What the task asks –
Copy the data below word for word, starting at the line that contains "At what coordinates should I click to accomplish: Click the NOO" and ending at the line that contains "will click(x=806, y=310).", with both of those lines included.

Records –

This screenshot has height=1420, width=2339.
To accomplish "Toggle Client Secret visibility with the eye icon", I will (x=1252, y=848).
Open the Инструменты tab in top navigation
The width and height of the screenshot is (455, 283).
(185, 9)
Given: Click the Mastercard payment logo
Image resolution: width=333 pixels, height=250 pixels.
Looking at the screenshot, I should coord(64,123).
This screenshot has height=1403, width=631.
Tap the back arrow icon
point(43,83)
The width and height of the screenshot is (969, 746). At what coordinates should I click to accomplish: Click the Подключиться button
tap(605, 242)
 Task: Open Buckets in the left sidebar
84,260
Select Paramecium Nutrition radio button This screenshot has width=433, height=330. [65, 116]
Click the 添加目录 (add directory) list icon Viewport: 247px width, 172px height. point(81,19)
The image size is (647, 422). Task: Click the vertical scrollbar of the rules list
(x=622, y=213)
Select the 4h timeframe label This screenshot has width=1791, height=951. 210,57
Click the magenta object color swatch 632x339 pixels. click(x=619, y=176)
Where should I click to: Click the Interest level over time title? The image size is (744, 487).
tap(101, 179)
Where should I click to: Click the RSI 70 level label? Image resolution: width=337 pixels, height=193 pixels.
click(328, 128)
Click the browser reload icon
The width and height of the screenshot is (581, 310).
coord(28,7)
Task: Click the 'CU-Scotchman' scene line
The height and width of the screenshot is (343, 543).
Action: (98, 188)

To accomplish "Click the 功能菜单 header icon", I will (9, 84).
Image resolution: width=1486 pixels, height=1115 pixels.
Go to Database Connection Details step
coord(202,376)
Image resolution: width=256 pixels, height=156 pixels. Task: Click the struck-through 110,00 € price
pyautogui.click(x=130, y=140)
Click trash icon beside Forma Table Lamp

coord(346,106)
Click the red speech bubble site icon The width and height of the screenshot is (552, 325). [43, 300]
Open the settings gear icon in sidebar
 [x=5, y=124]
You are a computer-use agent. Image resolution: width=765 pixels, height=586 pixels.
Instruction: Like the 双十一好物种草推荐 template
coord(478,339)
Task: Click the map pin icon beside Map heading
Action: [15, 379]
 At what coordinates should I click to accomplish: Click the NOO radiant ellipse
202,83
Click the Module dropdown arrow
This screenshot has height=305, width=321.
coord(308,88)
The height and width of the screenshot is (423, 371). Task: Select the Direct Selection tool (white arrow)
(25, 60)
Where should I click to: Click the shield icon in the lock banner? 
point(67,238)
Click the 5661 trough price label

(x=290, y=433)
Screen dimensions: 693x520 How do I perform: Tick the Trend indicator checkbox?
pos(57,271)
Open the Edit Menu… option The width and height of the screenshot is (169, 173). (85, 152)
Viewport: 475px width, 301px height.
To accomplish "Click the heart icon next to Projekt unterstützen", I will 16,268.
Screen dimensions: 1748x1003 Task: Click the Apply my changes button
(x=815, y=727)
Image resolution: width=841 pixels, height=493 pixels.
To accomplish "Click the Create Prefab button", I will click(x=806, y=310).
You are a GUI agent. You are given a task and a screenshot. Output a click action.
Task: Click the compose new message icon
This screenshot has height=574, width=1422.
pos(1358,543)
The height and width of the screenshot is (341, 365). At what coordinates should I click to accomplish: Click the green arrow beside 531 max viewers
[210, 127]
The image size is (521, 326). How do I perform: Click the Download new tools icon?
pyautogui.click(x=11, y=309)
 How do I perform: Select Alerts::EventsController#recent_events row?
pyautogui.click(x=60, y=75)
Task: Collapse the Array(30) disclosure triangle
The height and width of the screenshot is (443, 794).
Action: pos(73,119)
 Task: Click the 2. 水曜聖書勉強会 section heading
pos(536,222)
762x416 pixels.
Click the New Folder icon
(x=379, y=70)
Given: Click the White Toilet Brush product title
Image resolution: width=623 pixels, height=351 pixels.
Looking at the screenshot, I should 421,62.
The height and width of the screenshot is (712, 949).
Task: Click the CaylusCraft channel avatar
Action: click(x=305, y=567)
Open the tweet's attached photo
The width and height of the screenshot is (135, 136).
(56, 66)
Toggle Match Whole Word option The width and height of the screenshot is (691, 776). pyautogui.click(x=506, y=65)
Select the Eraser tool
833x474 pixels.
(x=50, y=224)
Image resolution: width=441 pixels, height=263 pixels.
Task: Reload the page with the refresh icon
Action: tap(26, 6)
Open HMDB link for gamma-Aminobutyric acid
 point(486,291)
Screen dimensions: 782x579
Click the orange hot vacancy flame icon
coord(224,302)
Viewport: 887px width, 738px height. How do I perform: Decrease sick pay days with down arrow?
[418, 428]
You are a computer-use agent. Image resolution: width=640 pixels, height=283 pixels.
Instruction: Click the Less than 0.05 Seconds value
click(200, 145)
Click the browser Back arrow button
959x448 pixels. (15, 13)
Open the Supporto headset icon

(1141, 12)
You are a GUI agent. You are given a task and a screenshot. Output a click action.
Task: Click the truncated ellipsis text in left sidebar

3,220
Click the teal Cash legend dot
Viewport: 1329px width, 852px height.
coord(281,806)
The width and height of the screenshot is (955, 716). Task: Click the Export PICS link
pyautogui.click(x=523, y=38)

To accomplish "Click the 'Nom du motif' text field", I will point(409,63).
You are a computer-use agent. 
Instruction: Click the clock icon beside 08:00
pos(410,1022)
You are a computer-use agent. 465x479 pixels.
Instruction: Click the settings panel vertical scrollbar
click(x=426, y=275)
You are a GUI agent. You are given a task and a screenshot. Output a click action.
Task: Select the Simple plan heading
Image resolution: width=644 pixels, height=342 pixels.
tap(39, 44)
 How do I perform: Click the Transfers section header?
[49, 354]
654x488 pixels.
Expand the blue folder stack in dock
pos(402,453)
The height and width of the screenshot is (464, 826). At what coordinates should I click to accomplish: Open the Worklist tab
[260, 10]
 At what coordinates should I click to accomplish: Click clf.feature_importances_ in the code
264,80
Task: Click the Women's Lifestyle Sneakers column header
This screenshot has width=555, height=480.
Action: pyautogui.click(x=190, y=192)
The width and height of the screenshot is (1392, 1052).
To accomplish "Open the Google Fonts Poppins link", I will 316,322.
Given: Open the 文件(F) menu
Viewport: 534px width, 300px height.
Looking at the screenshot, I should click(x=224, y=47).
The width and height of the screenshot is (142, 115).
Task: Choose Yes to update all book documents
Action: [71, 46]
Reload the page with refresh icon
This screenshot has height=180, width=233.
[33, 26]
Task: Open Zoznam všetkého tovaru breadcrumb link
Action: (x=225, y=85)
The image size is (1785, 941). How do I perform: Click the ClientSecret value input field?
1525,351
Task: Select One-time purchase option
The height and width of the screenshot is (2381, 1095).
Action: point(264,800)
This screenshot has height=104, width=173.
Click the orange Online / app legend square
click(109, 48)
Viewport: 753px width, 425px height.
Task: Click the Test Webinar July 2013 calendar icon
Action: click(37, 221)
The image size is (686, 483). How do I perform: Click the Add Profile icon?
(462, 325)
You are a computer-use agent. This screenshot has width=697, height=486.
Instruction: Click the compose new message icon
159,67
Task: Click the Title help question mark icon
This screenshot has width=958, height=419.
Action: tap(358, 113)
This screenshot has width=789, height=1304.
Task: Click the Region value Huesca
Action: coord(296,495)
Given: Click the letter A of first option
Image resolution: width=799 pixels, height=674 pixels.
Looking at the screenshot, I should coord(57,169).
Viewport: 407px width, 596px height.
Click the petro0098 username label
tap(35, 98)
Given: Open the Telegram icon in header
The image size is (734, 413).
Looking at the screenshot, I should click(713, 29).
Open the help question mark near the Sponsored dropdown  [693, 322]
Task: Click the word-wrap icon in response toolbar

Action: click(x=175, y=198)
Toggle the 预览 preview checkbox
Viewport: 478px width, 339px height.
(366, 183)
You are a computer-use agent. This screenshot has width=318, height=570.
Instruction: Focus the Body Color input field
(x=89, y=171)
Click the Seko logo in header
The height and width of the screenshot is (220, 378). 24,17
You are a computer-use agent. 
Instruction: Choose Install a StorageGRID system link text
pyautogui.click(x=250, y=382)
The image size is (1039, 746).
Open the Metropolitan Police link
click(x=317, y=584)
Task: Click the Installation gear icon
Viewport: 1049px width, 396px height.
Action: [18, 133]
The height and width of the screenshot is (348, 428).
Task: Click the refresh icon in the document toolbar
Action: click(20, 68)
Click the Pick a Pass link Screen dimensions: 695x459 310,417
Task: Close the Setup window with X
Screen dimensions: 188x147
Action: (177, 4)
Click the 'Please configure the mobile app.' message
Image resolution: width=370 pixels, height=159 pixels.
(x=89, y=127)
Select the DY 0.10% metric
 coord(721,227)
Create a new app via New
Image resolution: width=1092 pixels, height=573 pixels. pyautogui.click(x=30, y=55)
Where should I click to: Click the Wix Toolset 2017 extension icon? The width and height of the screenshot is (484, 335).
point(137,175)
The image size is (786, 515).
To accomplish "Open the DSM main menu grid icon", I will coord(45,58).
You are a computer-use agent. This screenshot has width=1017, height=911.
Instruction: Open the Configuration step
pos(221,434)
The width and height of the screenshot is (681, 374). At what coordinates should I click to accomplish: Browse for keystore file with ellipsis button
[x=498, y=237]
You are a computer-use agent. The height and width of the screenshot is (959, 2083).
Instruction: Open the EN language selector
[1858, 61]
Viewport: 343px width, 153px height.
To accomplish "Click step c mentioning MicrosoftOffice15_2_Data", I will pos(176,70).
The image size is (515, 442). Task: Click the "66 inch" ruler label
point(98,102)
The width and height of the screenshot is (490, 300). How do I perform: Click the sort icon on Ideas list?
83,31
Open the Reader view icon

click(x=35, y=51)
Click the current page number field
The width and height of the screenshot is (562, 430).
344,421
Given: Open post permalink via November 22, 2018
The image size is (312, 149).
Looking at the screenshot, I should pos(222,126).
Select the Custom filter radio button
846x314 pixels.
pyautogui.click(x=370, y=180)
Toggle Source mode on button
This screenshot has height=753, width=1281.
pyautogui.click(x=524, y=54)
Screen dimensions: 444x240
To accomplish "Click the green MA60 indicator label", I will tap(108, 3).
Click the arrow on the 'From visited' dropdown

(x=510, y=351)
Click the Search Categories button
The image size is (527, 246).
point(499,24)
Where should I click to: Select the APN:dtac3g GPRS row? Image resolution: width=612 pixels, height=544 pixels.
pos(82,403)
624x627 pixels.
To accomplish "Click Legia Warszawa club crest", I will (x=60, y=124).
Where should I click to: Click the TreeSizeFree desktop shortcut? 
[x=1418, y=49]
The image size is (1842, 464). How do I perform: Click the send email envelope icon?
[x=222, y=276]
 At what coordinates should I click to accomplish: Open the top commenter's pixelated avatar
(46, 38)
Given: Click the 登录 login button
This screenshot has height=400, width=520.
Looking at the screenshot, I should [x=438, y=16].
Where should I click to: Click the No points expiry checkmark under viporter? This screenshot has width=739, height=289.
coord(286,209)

Response below –
 At what coordinates should I click to accomplish: Click the NOO radiant ellipse
202,83
Click the Module dropdown arrow
This screenshot has height=305, width=321.
coord(308,88)
The height and width of the screenshot is (423, 371). Task: Select the Direct Selection tool (white arrow)
(25, 60)
Where should I click to: Click the shield icon in the lock banner? 
point(67,238)
Click the 5661 trough price label

(x=290, y=433)
Screen dimensions: 693x520 How do I perform: Tick the Trend indicator checkbox?
pos(57,271)
Open the Edit Menu… option The width and height of the screenshot is (169, 173). (85, 152)
Viewport: 475px width, 301px height.
To accomplish "Click the heart icon next to Projekt unterstützen", I will 16,268.
Screen dimensions: 1748x1003 Task: Click the Apply my changes button
(x=815, y=727)
Image resolution: width=841 pixels, height=493 pixels.
To accomplish "Click the Create Prefab button", I will click(x=806, y=310).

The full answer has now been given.